● SET EXERCISE
Quote the material below word for word, omitting the pictures.

— Start PROVIDED DATA —

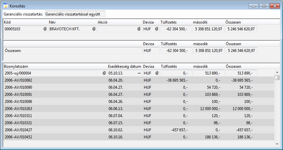Click the paperclip icon in the Akció field

click(x=139, y=29)
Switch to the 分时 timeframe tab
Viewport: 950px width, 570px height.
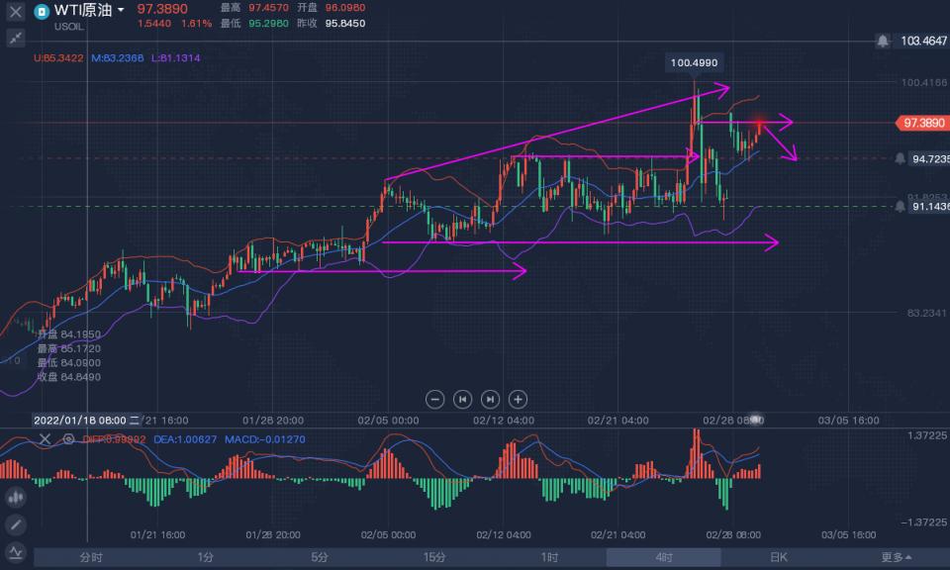pyautogui.click(x=91, y=557)
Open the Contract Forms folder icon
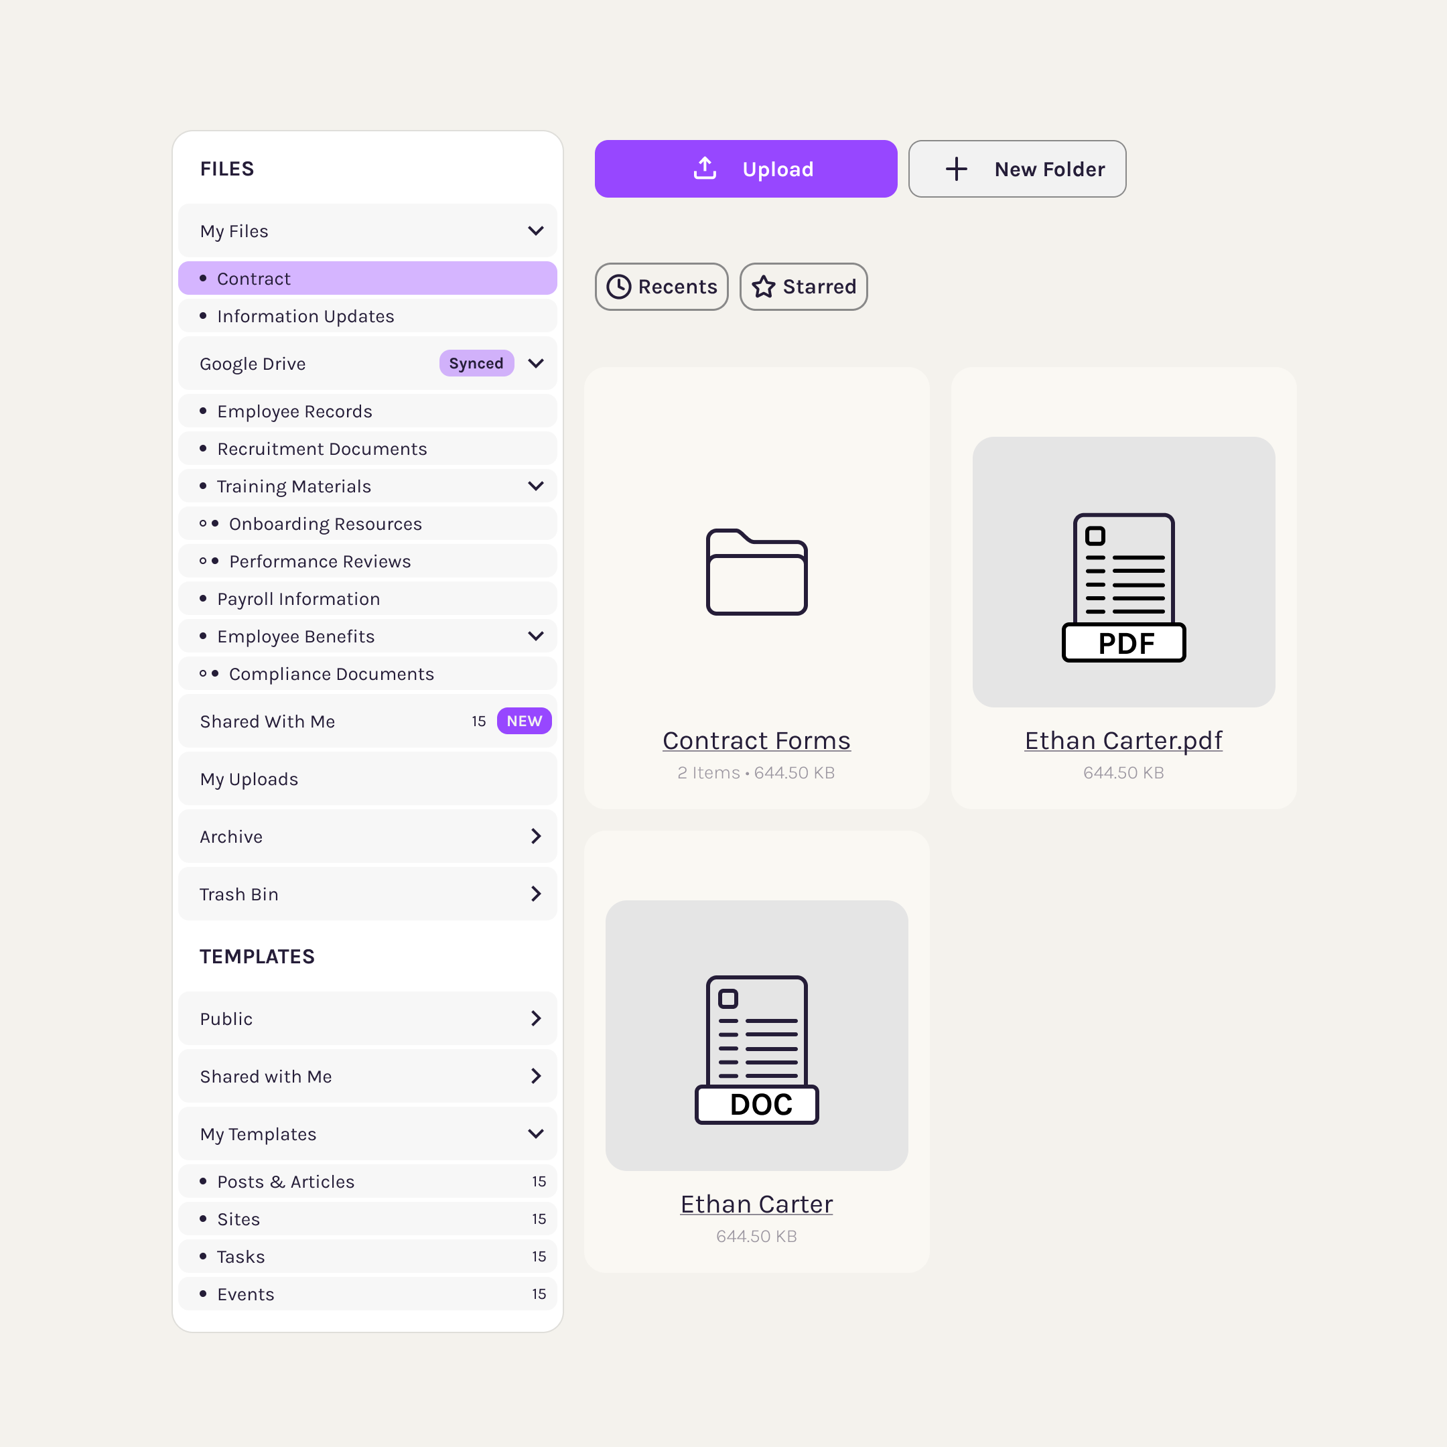The height and width of the screenshot is (1447, 1447). [x=756, y=572]
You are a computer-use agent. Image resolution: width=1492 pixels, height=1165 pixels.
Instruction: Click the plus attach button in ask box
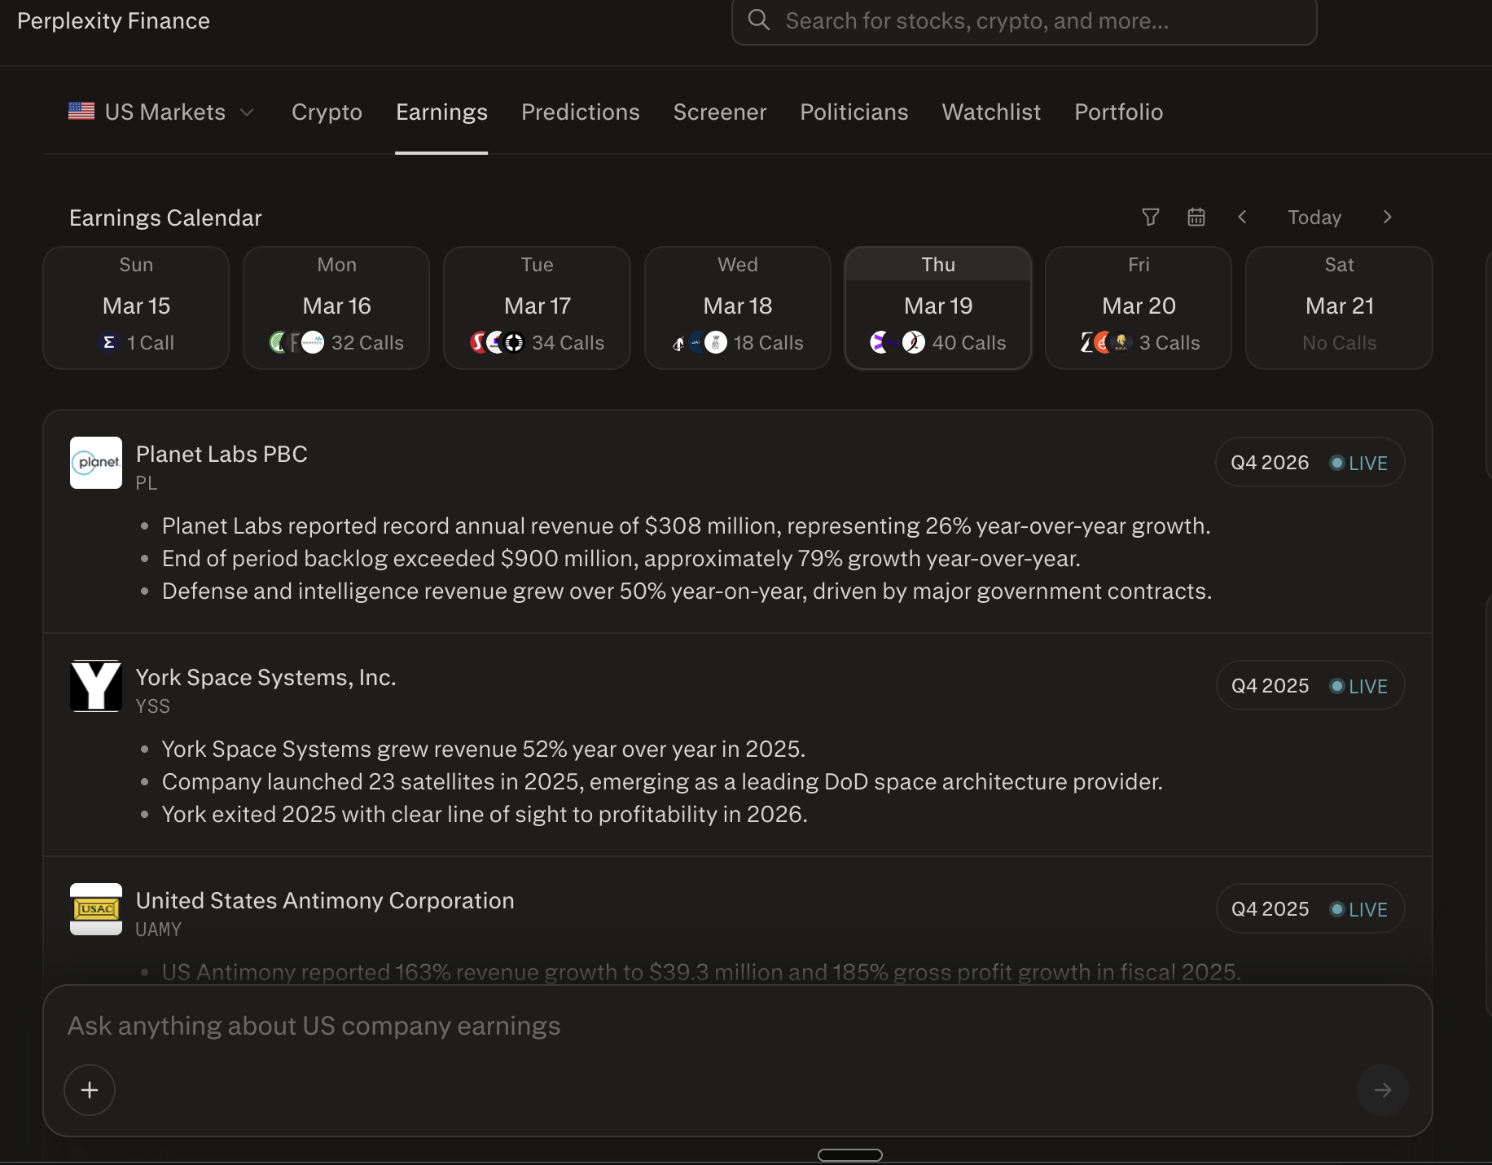coord(90,1090)
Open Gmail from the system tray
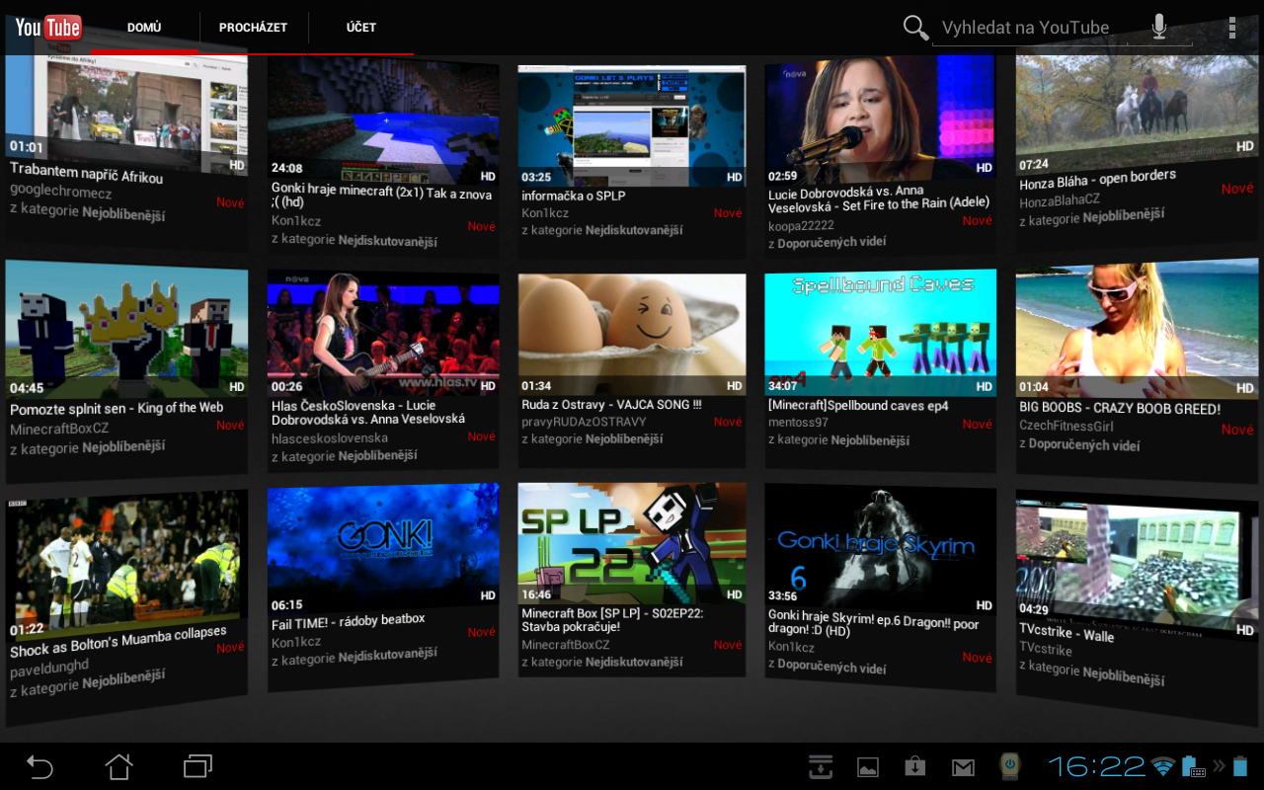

— End PROVIDED DATA —

● THE SOLUTION
Click the paperclip icon in the Akció field

click(x=139, y=29)
Switch to the 分时 timeframe tab
Viewport: 950px width, 570px height.
pyautogui.click(x=91, y=557)
Open the Contract Forms folder icon
The height and width of the screenshot is (1447, 1447). [x=756, y=572]
You are a computer-use agent. Image resolution: width=1492 pixels, height=1165 pixels.
Instruction: Click the plus attach button in ask box
coord(90,1090)
Open Gmail from the system tray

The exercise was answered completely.